The Democratic Republic of Congo (DRC) finalised its demand to join the OHADA in July 2012, becoming the 17th African State in which OHADA law is applicable.
The changes brought by the OHADA rules consist in the standardisation of all business laws aligning them with most of West and Central African States, especially corporate law, commercial law, securities and recognition and enforcement of foreign arbitral awards.
Under the OHADA Uniform Act on Companies and Economic Interest Group, one of the most remarkable innovations is the possibility to incorporate a company with a single shareholder (art. 60).
The Uniform Act also introduces new corporate forms: the “Société Anonyme” (SA) and the “Société à Responsabilité Limitée” (SARL) which, in comparison to the previous Congolese corporate law, is a considerable improvement.
Further, joining the OHADA has forced the DRC to implement one of the most significant improvements in terms of recognition and enforcement of foreign arbitral awards.

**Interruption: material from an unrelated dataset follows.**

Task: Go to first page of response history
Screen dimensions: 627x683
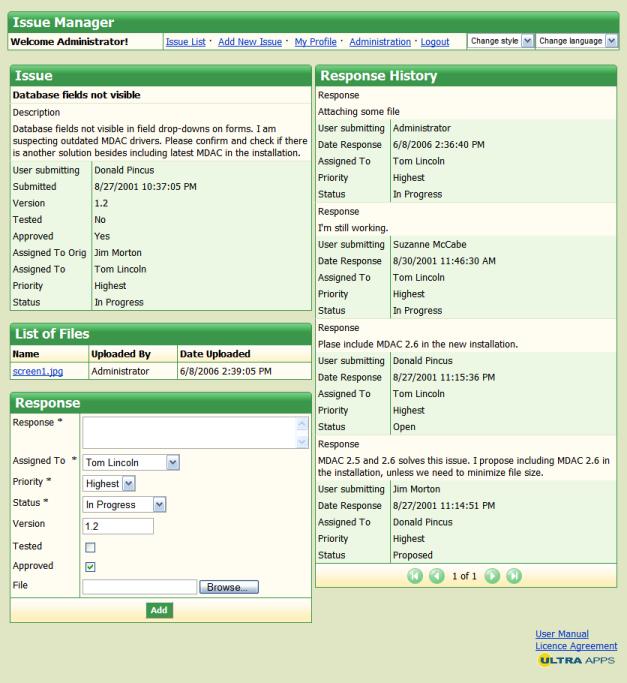Action: tap(417, 576)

This change is of particular importance as the DRC is not a signatory to the New York Convention on the Recognition and Enforcement of Foreign Arbitral Awards. This change will therefore be welcomed by foreign investors, who could not previously benefit from this effective protection.

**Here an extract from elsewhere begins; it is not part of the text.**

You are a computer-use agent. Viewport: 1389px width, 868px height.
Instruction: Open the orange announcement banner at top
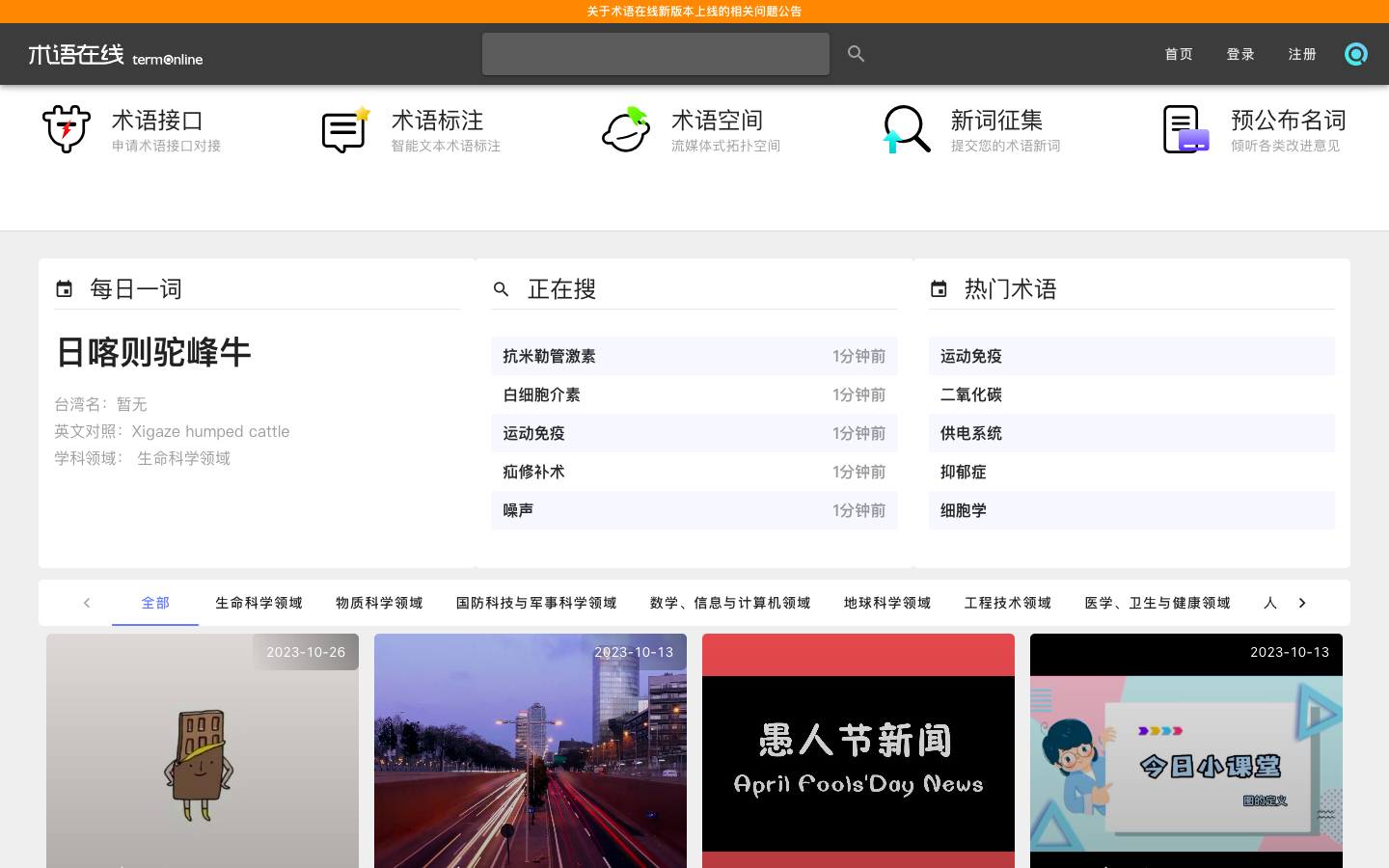pyautogui.click(x=694, y=12)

The implementation of the new OHADA rules will also bring many changes to the Congolese business legal framework.
A collateral effect of the implementation of the new OHADA rules is the coexistence of two separate sets of laws during the next two years: the pre-existing Congolese rules and the new OHADA rules. This coexistence shall last until the end of the two year transition period in accordance with the new OHADA rules. Under these rules, the existing Congolese law remain applicable to companies registered before the implementation date of the OHADA rules until the end of the two year period, whereas other companies, created after 12th September 2012, must comply with the OHADA rules.
Furthermore, the implementation process has created some confusion over particular corporate forms, particularly between the Congolese SARL and the OHADA SARL. It can be noted that following the first month of application of the harmonised business law, most companies are choosing to be incorporated as an OHADA SARL as they believe that this is the most beneficial corporate form.
During this two year transition period, most of the foreign companies who have local subsidiaries in DRC may face reorganizations in order to adapt their bylaws and corporate structure to the new legal system.